Requirement: Go line by line through the entries and show those that hold the string "from".

Data for this task:
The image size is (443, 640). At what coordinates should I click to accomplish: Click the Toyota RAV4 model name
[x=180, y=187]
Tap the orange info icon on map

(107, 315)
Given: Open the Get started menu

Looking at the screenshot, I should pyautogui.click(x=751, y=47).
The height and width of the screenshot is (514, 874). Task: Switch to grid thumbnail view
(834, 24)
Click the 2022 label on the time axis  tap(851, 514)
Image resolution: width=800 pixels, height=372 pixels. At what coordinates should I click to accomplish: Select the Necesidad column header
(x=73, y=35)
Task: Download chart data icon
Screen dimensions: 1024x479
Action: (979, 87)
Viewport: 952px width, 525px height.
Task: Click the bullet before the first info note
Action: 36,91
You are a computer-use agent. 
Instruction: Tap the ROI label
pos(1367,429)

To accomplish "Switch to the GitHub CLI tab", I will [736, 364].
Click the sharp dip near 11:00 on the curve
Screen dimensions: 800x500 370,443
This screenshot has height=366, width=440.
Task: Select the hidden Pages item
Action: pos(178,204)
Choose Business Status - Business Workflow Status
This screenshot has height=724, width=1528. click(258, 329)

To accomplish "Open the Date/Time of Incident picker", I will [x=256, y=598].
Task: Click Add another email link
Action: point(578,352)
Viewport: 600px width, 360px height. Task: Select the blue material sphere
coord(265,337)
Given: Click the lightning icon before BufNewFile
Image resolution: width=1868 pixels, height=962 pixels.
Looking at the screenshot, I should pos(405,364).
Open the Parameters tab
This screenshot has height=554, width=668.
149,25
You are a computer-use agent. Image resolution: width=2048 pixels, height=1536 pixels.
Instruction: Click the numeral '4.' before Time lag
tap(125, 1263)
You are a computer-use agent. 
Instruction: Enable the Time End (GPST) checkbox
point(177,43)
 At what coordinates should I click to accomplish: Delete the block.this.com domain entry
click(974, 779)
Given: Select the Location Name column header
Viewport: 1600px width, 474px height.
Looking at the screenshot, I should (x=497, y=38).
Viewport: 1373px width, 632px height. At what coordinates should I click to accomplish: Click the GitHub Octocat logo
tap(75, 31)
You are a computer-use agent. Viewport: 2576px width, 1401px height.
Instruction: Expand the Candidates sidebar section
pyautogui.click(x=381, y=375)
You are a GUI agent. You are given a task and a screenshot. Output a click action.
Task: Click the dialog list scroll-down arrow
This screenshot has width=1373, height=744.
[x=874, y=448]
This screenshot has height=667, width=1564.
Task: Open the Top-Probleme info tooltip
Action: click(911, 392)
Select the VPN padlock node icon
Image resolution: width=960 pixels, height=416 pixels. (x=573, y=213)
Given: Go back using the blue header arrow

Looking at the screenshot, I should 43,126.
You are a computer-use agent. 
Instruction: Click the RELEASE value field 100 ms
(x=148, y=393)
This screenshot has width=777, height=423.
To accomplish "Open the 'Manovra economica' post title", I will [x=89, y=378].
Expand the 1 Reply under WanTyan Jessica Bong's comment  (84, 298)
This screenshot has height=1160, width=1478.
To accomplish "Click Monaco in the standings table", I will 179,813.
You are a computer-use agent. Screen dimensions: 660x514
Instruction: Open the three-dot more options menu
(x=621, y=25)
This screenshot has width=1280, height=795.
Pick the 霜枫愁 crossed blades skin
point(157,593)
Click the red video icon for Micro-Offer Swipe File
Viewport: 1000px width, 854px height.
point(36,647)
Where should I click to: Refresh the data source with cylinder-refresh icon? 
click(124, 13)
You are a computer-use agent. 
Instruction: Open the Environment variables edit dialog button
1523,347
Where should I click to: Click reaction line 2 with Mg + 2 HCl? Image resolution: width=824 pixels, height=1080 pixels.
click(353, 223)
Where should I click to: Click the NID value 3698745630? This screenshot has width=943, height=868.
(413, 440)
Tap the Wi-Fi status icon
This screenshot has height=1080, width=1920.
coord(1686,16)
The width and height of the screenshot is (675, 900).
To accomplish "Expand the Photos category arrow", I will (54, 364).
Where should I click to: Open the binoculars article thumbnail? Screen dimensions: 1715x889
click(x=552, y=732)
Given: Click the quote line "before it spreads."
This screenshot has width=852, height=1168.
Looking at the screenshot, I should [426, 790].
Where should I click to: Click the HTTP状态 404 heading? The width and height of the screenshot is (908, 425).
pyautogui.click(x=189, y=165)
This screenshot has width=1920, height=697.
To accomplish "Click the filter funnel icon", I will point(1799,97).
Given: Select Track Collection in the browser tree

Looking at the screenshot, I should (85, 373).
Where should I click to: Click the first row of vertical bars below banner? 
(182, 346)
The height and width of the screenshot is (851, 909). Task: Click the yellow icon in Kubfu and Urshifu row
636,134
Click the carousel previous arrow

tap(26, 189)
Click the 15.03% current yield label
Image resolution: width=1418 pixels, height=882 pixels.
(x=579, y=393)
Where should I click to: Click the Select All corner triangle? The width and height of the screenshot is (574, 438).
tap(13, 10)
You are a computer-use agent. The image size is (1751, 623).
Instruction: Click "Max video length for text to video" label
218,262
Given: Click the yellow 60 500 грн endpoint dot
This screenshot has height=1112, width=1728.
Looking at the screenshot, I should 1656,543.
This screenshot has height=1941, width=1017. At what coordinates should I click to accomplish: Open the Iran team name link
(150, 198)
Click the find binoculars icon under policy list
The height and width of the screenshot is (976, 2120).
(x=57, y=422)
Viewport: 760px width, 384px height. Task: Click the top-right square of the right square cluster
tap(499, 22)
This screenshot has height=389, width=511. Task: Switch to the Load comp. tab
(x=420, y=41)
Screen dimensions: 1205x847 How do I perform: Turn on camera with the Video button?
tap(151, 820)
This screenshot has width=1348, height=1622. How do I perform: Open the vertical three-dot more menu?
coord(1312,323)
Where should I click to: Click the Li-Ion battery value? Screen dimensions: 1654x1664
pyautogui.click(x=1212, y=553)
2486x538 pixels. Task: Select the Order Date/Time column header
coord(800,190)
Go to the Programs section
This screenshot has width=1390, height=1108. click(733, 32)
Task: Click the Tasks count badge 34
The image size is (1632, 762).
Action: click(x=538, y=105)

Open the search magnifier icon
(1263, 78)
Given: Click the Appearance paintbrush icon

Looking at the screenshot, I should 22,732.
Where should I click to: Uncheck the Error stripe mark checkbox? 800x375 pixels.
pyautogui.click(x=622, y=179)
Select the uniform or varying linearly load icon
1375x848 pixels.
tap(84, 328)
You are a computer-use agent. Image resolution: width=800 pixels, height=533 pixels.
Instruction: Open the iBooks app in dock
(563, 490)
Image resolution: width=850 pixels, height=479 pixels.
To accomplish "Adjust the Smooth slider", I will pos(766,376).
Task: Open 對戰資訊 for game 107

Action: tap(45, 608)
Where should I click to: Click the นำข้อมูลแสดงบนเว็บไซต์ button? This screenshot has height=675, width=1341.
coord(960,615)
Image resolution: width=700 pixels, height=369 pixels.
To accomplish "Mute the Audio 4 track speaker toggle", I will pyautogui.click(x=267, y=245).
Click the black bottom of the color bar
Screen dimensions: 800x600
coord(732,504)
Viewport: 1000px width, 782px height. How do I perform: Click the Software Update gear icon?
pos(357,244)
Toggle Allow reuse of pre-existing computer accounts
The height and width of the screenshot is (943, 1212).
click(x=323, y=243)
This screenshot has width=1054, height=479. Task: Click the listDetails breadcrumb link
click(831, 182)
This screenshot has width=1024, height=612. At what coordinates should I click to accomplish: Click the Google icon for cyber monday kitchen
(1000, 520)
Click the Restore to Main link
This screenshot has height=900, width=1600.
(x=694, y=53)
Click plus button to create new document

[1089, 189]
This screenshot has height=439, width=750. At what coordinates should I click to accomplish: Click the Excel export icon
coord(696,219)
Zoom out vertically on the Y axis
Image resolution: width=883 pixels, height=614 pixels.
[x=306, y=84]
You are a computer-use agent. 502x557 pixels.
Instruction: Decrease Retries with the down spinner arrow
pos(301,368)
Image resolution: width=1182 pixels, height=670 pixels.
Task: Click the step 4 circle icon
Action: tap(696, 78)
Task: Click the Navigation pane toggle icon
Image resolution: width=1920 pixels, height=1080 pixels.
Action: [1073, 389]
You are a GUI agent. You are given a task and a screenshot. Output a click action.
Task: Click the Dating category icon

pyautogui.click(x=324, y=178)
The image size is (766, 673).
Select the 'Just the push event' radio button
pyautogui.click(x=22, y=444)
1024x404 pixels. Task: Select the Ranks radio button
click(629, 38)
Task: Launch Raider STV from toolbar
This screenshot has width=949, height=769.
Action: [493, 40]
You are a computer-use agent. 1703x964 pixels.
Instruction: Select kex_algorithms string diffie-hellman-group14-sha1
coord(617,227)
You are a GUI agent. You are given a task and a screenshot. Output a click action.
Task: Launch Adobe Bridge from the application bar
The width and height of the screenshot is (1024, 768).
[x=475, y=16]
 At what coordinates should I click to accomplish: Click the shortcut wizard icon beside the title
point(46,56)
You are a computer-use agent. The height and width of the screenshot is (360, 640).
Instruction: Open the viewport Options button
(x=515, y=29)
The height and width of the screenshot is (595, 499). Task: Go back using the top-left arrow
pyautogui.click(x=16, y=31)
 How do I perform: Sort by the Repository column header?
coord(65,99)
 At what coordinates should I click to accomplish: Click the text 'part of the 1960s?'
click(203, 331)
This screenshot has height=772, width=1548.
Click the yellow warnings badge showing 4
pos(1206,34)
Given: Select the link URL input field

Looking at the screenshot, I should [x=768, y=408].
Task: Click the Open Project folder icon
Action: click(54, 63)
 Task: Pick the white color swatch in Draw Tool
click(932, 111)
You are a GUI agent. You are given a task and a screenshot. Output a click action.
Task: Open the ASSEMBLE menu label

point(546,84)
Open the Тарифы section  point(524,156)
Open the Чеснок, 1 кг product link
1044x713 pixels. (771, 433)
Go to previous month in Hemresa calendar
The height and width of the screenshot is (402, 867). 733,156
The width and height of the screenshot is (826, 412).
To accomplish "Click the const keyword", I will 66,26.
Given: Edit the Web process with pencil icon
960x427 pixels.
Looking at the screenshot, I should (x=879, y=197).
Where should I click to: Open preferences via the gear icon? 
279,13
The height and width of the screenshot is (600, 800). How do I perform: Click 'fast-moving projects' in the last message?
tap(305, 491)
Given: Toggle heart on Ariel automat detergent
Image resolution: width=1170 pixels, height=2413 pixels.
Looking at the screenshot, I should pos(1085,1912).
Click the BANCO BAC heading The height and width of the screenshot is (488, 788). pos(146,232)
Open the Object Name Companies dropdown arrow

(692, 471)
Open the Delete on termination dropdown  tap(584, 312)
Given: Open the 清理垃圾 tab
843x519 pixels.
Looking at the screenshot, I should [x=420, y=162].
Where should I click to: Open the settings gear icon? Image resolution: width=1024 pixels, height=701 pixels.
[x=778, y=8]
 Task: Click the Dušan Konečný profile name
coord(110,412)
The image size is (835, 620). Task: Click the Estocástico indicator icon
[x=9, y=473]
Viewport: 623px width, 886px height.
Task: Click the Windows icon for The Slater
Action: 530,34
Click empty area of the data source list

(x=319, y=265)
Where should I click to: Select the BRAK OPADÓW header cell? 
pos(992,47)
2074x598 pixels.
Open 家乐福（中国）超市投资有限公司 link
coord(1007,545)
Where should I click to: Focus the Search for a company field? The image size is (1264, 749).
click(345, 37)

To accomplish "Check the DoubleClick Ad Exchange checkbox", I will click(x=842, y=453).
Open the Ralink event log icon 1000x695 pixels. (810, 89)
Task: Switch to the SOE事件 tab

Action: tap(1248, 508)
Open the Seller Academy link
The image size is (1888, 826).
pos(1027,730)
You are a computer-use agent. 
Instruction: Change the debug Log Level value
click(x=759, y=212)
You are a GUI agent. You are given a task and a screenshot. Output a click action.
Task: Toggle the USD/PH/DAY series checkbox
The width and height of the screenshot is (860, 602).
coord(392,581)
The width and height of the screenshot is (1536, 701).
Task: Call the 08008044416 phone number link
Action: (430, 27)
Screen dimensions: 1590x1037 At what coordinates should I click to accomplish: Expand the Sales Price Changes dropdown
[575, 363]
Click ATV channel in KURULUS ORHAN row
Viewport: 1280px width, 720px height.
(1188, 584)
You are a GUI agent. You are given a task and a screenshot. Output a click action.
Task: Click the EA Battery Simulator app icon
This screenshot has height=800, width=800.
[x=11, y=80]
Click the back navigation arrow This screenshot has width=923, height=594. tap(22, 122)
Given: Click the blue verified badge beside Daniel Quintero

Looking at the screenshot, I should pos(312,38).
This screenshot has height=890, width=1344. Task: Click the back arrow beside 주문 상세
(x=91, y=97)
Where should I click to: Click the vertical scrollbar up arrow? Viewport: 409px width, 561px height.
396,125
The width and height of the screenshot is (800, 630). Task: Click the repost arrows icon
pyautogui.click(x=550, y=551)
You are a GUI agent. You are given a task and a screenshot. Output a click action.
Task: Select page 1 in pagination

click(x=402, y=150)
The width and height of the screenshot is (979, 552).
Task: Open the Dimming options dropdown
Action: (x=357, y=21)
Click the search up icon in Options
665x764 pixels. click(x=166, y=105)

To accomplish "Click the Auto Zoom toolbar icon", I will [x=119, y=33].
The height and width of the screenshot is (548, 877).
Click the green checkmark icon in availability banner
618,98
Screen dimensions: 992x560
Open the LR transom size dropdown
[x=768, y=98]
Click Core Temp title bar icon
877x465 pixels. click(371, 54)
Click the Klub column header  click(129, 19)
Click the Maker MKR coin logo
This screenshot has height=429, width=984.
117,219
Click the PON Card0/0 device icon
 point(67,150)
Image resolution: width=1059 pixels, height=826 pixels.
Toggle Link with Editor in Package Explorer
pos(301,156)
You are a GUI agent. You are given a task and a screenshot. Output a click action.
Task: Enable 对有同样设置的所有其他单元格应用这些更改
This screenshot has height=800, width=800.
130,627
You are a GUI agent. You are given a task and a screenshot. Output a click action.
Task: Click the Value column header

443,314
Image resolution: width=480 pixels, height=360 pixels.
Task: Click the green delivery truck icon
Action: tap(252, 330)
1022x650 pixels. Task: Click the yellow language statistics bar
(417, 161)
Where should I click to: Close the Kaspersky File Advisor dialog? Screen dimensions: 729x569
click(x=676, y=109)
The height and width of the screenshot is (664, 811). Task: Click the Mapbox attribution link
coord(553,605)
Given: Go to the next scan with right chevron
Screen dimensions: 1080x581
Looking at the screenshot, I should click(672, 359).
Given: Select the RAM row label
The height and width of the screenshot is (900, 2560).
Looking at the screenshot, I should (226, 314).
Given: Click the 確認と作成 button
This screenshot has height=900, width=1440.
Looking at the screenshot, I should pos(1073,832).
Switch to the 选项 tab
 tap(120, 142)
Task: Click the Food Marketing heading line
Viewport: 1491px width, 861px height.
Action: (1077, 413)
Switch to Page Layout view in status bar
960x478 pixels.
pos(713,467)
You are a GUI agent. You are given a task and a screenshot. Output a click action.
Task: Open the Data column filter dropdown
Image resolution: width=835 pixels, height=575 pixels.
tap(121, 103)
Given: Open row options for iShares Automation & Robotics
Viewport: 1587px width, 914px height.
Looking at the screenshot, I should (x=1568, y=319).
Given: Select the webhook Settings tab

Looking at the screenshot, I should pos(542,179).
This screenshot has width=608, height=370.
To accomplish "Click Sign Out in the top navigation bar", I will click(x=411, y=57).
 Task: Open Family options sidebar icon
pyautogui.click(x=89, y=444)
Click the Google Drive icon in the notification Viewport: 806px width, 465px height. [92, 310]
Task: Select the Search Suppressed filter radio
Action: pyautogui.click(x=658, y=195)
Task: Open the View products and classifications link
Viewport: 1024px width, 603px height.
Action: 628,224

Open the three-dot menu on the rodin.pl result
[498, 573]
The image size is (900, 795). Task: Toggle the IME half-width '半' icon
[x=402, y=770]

Completed task:
Task: Launch Raider STV from toolbar
Task: Launch Adobe Bridge from the application bar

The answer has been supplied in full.